Vous trouverez certainement cette lettre particulièrement véhémente si ce n’est irrespectueuse et outrancière. Il est néanmoins impossible, en 2004, d’admettre que la représentation nationale continue à ignorer ainsi les innombrables protestations et cris de détresse des victimes de l’abus et de l’arbitraire – en grande partie étatique- y compris subis par les personnes souffrant de troubles mentaux et qui ne parviennent à accéder aux soins que dans un rapport de violence et de négation de leurs droits, de leur dignité et du respect de leur personne. Le Groupe Information Asiles et la Fédération nationale des associations de patients psychiatriques (FNAPPsy) possèdent, dans leurs archives, des milliers de lettres et de témoignages alarmants sur la façon dont leurs auteurs ont été traités. Les juridictions condamnent désormais, chaque année, plusieurs responsables d’hospitalisations psychiatriques abusives, là où, avant les années 80, il y avait moins d’une condamnation tous les dix ou vingt ans. Il n’est donc absolument plus possible d’ignorer superbement le problème, même lorsqu’on est professionnel de la santé, et plus encore lorsqu’on appartient au corps des soignants spécialisés en psychiatrie. Cette négation de la réalité par certains professionnels, incapables de remettre en cause leurs pratiques et leur dépendance à l’administration, est une véritable insulte aux innombrables souffrances des patients.
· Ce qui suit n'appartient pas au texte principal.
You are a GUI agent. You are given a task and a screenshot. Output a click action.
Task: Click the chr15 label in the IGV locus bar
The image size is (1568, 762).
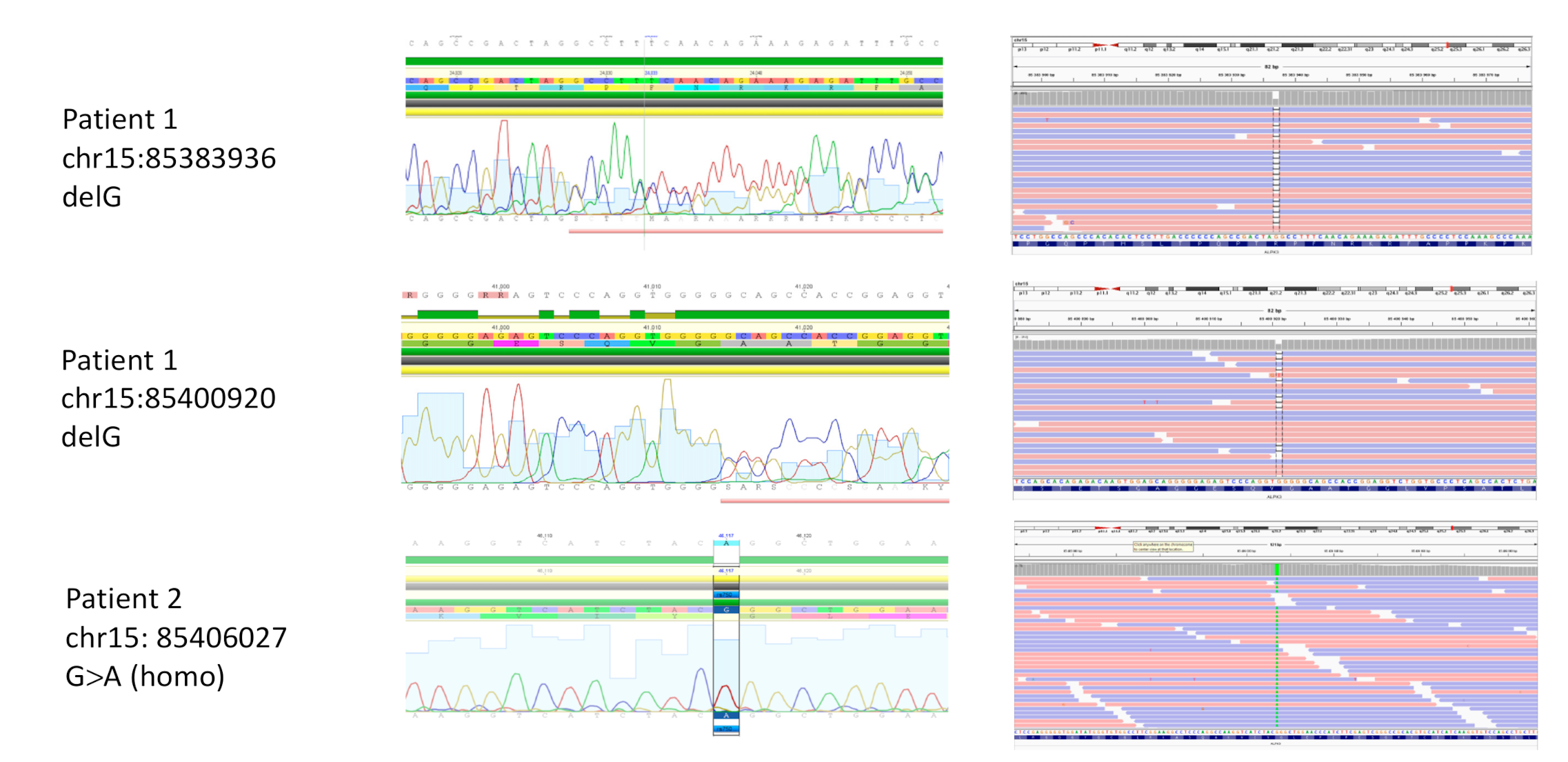tap(1021, 39)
On n’attend pas de même d’un député qu’il prenne ses ordres auprès de la Chancellerie, ni qu’il fasse écrire ses discours par le secrétariat de la Direction Générale de la Santé, mais qu’il exerce son esprit critique, de façon autonome et, singulièrement, à l’égard de l’exécutif, afin qu’il concoure à protéger le citoyen de l’arbitraire du pouvoir dont il convient toujours de se méfier, en démocratie, comme savent fort bien le faire les Anglo-saxons. Toujours se méfier du Prince, même lorsqu’on lui laisse la couronne sur la tête !. On risque, autrement, de n’être bientôt plus en démocratie, mais de revenir à l’Ancien Régime ou de sombrer dans les filets de quelque république bananière, à moins qu’il ne s’agisse de dictatures sectorielles dignes du sultanat turc, comme se plait à le dire le professeur Denis BUICAN pour caractériser le régime politique français de ces dernières décennies.

Faut-il, en effet, rappeler que toutes les Républiques ne sont pas forcément démocratiques. Celle rêvée par Platon demeurait esclavagiste. Notre III ème République géra un empire colonial d’une main de fer qui lui permit de puiser la chair à canon du premier conflit mondial. N’existe-t-il pas, par ailleurs, un peu partout en Europe, de nombreux royaumes démocratiques dont notre législateur républicain ferait bien, parfois, d’en prendre la graine ?

 

Je vous prie de croire, Madame, à l’assurance de mon total dévouement à la sauvegarde des libertés et des droits des patients, donc des droits de l’homme.